KProbes -- I Finally Get It!

Back in April of 2001 GLLUG had a meeting, in the CFC preview cinema, which featured a talk by Richard Moore of IBM. Now the speaker obviously knew his stuff, he was a little dry but obviously passionate and enthusiastic about his material. The topic was a new way of debugging the Linux Kernel; it was called DProbes.

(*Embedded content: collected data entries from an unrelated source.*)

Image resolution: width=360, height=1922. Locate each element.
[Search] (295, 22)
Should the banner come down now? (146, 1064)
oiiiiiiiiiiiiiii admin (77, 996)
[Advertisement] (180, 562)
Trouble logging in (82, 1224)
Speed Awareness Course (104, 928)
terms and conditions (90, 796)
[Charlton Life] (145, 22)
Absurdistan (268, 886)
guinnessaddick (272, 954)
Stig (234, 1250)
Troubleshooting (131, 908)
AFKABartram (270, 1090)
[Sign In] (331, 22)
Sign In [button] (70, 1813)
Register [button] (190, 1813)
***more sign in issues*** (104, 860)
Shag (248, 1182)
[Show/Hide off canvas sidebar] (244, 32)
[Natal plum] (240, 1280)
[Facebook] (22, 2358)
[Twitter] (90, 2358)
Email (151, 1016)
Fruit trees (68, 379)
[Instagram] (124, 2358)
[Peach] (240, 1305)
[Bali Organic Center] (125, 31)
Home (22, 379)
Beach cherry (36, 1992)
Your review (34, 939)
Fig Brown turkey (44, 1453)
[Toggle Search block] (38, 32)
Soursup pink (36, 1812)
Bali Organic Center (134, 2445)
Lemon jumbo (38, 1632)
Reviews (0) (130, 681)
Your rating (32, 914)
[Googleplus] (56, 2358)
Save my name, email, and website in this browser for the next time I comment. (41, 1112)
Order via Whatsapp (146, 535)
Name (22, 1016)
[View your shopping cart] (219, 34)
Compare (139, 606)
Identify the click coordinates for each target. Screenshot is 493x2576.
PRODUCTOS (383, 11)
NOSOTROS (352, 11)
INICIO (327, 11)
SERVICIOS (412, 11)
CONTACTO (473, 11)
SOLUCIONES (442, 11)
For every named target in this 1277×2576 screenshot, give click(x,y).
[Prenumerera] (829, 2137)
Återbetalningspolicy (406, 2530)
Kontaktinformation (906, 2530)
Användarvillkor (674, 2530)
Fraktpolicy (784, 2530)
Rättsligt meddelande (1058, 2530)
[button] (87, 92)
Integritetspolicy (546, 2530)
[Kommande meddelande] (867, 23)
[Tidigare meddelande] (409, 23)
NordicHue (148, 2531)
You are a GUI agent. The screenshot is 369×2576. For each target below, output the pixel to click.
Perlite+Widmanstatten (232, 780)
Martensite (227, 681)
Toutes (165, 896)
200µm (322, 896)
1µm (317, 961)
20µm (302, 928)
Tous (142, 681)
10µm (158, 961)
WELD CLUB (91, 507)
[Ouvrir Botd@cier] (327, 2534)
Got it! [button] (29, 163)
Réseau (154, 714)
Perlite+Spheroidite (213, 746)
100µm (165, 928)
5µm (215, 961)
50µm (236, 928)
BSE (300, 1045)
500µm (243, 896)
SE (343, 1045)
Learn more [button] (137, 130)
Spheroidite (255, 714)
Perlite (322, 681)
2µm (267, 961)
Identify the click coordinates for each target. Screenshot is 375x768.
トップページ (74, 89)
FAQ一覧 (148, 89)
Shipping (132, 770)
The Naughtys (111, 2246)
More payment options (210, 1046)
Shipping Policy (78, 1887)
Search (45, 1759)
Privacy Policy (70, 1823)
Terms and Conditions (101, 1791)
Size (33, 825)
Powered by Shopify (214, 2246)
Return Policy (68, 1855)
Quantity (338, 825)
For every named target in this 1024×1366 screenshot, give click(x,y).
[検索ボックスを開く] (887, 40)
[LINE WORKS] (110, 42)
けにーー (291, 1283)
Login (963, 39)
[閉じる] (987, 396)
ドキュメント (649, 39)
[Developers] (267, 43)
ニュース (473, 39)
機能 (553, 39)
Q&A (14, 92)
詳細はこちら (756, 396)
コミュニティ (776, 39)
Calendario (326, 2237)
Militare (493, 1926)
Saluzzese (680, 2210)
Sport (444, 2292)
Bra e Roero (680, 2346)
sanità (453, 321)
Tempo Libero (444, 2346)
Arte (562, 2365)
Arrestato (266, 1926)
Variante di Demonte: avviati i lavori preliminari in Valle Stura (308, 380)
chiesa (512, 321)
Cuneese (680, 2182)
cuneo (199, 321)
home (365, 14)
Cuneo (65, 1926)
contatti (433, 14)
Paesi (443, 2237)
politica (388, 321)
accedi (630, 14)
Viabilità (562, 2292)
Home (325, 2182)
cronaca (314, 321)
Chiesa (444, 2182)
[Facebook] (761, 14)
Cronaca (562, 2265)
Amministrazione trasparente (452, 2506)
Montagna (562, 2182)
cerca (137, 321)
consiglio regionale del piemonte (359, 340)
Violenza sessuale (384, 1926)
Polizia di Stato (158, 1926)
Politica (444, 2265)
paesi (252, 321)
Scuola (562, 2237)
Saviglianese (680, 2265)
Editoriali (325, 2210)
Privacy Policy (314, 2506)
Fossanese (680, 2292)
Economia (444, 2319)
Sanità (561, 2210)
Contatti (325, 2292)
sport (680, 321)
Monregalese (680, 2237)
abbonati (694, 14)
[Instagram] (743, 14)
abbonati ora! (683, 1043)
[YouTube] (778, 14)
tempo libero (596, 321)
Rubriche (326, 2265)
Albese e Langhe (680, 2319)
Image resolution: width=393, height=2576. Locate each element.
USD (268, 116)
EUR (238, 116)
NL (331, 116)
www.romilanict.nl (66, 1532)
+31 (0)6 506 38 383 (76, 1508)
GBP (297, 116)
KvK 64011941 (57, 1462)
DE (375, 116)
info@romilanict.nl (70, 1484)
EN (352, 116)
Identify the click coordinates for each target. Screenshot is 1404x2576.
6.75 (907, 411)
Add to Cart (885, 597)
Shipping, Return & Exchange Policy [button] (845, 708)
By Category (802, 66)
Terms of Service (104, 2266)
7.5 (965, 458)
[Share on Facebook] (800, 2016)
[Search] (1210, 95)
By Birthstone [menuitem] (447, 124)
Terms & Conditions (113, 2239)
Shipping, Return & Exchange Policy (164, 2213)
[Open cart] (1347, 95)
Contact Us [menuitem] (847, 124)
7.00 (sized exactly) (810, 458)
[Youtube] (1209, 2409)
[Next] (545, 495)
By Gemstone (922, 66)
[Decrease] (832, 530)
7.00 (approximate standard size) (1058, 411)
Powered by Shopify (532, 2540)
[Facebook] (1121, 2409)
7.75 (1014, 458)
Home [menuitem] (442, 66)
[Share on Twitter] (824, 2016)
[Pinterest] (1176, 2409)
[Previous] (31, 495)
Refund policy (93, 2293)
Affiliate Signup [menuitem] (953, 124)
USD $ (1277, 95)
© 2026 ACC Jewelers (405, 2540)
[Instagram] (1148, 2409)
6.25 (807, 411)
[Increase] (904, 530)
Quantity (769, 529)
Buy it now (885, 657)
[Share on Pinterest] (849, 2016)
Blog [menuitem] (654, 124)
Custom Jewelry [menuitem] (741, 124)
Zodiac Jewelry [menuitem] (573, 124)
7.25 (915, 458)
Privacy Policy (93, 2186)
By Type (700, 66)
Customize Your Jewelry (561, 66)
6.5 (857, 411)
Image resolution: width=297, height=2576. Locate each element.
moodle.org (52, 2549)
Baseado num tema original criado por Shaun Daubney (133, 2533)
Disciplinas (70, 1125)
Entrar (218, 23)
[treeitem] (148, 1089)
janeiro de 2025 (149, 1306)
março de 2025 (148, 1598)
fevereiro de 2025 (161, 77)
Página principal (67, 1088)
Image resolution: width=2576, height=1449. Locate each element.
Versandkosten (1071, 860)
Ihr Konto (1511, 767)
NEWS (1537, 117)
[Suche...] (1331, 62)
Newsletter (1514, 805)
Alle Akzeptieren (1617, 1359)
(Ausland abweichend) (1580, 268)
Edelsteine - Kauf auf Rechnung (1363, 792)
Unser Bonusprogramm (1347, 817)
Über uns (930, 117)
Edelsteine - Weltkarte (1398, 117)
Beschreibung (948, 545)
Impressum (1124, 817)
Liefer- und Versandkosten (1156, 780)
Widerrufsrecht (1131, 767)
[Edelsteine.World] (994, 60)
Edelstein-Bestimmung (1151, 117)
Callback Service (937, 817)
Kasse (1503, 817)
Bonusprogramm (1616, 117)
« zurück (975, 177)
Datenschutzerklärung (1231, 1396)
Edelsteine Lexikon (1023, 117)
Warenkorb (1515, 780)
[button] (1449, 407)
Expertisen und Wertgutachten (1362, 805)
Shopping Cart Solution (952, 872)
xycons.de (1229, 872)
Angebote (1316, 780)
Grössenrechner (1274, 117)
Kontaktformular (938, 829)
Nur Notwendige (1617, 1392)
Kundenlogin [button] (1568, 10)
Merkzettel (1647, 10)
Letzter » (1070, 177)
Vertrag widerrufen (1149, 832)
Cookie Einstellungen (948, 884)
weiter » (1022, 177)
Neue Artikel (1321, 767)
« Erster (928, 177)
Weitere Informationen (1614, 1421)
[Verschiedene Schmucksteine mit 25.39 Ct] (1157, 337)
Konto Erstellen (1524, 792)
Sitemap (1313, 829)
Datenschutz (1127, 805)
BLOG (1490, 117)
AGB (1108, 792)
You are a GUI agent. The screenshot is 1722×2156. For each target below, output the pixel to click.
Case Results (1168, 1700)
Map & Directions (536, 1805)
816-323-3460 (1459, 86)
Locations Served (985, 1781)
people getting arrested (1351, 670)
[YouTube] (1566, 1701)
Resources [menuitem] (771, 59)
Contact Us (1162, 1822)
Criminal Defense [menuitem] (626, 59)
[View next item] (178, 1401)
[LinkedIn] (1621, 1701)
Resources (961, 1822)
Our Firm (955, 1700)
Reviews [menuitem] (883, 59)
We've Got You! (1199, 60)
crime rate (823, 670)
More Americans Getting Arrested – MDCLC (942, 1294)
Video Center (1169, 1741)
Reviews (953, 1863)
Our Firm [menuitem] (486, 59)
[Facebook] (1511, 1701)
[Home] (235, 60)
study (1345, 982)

Now while I understood most of the talk, I’m not a kernel guy so bits were over my head, the idea seemed like a good, if quite ambitious one. DProbes would allow kernel developers to pull out what was actually going on when things were executing by creating instrumentation points in the code. Like watch points in a normal debugger. And while the idea was sound it was only really useful to kernel developers. A niche in a niche so to speak.

Over the years since, I’ve been fortunate enough to see Richard present updated versions of the talk as work’s progressed on the software. This year, at the UKUUG Linux con in Swansea, I saw him present what are now called KProbes. And I finally “got it”. Solaris has something called DTrace. It’s a way of pulling out low level details from pretty much anything in the system. Metrics and information that’s never been available in the past can now be pulled out. And Linux can do it as well; just not from as many places.

Now I don’t know whether DTrace has opened my eyes to the potential of KProbes or the KProbes people have seen what DTrace can do and adjusted their presentation but I think KProbes is one of the more important Linux projects happening at the moment. The ability to pull out real data, to such an incredibly fine grained level, is something every admin should want and every developer should be aware of.

It’s weird how a talk I sat through four years ago is now one of the topics I’m most interesting in.